Roger Clemens And Brian McNamee Break Up

clemens_mcnamee.jpg

If you were talking to the person who sullied your 20+ year pitching career for the first time, how many swear words could you hold yourself to? In the most awkward phone conversation aired since Nixon’s Watergate tapes, Mitchell Reportee Roger Clemens played a tape of him confronting his accuser Brian McNamee in an exchange in which no one swore or threatened bodily harm to the other. Clemens restraint here makes us respect him more than this did.

Perhaps the most notable remark McNamee made during the phone call with Clemens came when he referred to that arrangement: “All I did was what I thought was right,” McNamee said. “I never thought it was right, but I thought I had no choice.” McNamee did not indicate if his actions were not “right” because they were untruthful or because they implicated a friend.
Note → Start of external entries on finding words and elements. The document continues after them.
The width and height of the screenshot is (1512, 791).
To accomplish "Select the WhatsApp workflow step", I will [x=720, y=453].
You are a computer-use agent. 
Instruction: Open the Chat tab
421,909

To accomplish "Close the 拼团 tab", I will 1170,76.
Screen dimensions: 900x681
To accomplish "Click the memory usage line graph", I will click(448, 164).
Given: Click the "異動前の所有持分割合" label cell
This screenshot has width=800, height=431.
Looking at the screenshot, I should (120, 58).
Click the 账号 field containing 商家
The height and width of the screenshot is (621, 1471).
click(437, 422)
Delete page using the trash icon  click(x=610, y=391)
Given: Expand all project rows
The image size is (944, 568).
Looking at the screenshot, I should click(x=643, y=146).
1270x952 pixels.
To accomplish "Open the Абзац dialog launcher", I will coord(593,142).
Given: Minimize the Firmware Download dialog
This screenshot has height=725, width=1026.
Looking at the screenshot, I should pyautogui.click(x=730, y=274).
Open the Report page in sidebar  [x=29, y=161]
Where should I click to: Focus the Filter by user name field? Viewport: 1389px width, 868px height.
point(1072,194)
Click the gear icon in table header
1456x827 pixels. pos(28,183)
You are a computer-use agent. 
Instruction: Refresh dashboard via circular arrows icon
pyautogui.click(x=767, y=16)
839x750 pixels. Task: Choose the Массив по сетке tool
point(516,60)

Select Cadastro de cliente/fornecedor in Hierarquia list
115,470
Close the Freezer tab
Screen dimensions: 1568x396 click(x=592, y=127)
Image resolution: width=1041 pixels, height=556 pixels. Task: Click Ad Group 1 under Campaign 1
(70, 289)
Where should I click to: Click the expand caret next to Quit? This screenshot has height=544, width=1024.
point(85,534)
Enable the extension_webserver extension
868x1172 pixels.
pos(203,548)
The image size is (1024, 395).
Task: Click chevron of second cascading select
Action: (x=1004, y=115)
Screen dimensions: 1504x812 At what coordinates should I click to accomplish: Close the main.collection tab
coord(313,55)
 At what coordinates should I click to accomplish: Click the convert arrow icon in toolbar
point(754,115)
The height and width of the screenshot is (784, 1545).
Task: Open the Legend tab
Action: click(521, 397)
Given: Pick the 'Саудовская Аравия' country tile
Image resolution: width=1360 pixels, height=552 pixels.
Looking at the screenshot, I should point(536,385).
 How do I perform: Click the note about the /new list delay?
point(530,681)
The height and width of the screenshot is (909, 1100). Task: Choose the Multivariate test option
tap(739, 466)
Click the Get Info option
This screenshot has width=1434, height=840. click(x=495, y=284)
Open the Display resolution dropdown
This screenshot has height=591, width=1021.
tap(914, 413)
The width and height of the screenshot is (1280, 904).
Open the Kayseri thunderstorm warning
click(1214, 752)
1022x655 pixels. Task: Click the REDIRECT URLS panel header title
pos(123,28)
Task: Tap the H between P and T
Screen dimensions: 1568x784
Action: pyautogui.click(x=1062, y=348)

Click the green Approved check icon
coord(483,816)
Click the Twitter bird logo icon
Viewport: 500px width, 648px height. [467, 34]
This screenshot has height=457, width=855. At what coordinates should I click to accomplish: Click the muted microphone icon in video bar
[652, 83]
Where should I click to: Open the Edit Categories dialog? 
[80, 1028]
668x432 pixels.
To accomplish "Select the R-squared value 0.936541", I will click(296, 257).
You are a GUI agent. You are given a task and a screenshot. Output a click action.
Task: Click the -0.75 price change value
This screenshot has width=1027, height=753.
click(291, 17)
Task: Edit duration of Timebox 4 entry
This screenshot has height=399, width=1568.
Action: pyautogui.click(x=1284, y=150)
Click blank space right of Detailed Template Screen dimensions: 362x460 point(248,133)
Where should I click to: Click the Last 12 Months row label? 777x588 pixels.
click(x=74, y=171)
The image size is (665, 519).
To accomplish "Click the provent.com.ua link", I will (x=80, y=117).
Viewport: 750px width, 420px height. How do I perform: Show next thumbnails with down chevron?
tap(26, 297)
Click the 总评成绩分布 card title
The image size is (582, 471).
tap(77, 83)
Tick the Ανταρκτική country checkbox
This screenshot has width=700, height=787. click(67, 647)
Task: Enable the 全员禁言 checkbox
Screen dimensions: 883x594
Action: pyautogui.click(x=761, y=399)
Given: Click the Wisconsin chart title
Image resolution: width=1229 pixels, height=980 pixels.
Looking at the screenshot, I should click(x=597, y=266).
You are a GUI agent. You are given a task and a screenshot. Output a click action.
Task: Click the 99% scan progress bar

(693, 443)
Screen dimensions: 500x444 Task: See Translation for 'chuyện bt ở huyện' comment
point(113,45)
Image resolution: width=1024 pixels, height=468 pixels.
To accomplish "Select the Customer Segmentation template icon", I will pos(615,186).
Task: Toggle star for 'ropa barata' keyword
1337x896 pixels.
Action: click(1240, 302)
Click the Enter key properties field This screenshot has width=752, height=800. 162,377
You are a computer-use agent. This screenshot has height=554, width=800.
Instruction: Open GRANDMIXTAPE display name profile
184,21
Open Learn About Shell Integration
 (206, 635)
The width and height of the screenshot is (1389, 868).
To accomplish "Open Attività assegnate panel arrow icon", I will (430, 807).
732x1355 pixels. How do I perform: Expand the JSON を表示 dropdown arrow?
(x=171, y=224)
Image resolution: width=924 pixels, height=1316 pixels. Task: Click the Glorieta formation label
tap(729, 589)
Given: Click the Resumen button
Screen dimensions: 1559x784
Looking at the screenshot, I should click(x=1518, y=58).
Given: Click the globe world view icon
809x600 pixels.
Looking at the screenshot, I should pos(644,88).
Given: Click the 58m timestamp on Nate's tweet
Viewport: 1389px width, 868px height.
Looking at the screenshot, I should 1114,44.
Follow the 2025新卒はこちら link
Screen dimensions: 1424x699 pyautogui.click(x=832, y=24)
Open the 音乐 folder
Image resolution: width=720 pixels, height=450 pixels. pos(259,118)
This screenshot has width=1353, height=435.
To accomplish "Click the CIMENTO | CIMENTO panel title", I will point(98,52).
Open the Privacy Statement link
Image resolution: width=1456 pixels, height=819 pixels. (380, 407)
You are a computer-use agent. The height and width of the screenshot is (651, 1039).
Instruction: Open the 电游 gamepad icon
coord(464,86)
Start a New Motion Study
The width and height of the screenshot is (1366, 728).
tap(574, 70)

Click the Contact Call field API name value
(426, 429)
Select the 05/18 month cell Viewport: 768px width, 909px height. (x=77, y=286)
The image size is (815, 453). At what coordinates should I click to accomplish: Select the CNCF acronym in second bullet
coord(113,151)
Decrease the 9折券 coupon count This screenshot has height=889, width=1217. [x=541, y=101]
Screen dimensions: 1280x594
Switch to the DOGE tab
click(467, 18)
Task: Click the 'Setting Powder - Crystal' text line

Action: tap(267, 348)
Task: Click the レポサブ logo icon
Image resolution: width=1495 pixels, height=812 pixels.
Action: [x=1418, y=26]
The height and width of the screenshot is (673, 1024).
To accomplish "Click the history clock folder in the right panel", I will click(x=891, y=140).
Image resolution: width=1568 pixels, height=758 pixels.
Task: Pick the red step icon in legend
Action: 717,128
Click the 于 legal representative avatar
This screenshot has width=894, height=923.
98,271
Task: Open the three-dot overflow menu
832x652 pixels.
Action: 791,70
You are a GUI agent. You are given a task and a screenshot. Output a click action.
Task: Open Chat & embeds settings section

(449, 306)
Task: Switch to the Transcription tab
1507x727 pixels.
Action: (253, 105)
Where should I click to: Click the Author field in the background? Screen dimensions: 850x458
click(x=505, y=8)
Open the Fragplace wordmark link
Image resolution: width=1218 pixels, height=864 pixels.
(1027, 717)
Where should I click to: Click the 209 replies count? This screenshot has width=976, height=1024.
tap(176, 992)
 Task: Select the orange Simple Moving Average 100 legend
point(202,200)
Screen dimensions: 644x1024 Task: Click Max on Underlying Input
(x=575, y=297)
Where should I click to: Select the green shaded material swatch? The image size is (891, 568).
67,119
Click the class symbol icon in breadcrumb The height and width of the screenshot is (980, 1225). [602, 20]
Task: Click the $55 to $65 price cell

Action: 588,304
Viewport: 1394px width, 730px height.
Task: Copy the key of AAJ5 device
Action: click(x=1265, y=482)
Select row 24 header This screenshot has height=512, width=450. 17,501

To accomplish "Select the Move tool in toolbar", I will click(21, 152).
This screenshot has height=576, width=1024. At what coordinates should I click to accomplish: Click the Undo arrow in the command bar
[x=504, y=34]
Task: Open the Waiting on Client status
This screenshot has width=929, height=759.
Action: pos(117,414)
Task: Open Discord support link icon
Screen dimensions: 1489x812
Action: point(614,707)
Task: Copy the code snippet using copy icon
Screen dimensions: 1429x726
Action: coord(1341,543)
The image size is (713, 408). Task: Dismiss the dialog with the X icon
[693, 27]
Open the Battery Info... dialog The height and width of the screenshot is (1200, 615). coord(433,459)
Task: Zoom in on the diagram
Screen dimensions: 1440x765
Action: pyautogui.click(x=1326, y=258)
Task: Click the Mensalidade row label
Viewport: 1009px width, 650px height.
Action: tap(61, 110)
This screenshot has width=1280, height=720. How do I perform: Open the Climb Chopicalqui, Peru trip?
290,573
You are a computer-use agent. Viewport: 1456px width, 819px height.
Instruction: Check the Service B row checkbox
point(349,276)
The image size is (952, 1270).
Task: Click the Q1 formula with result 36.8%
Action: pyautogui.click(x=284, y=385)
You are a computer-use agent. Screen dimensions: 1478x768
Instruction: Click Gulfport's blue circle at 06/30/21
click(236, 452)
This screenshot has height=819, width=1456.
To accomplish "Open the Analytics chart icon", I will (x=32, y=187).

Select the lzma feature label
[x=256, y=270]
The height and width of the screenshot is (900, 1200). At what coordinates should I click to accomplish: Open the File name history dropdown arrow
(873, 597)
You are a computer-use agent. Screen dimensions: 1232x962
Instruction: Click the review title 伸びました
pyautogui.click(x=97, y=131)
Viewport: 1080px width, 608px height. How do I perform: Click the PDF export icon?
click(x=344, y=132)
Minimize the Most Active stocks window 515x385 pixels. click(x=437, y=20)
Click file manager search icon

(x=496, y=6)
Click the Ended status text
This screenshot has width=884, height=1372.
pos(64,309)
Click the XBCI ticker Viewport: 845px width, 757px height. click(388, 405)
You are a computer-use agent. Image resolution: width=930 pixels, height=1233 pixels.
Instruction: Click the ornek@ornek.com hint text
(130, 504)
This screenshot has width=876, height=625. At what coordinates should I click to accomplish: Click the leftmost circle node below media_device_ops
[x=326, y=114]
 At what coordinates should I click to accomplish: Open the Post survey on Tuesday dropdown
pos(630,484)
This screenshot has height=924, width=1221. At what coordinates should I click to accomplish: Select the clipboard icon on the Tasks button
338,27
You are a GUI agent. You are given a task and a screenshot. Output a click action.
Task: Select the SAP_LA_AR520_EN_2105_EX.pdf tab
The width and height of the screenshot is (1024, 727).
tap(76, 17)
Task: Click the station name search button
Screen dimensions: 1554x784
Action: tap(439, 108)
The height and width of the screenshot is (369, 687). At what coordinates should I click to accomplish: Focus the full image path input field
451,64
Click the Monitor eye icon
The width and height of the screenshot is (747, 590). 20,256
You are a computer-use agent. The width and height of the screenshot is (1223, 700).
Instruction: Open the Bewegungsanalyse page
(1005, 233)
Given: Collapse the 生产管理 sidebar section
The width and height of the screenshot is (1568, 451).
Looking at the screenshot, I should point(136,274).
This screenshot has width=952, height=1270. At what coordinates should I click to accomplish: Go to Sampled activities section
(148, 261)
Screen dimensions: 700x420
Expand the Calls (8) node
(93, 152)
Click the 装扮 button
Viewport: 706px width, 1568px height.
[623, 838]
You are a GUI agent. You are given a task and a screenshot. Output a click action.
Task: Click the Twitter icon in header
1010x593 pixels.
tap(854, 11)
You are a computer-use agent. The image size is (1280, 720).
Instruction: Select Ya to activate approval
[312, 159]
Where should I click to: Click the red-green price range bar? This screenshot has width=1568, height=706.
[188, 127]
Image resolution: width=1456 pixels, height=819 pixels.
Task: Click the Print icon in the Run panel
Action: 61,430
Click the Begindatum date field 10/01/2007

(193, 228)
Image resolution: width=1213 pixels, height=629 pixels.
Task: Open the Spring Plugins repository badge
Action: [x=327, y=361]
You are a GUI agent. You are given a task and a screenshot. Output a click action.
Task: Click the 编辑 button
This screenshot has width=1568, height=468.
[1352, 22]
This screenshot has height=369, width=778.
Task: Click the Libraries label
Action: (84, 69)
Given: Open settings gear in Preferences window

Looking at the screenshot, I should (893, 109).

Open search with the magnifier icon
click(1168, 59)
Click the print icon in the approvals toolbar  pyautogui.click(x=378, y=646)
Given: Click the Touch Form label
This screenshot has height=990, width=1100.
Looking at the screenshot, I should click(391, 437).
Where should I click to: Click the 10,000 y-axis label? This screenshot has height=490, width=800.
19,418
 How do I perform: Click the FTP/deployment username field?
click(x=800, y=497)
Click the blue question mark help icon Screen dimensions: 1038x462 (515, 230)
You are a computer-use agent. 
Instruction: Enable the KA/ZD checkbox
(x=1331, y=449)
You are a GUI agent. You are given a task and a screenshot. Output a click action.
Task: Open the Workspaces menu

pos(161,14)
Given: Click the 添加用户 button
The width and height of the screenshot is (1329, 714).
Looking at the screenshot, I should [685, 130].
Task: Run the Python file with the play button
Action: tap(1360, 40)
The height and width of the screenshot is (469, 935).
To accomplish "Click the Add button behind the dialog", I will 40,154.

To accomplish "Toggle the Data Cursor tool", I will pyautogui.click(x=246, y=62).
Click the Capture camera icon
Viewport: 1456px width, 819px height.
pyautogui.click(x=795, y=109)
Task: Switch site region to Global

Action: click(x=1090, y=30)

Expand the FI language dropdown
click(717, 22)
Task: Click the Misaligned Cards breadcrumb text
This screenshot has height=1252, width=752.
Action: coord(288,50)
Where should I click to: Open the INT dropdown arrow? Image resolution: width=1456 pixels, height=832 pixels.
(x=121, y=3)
Clemens did not ask.
Seemingly seeking forgiveness from his longtime friend and employer, and anguished over his own legal troubles and what he described as his “dying” 10-year-old son, McNamee pleaded eight times, “What do you want me to do?” Clemens rarely responded by confronting McNamee, leaving the question of which side is telling the truth to linger, probably until the two appear before a Congressional committee Jan. 16.

Why does a big part of the biggest MLB story in ages sound like a Lifetime movie. Frayed friendship? Check. Wronged person seeking retribution? Check. Dying son?!? Check. Apparently, a soap opera setting fits this circus perfectly.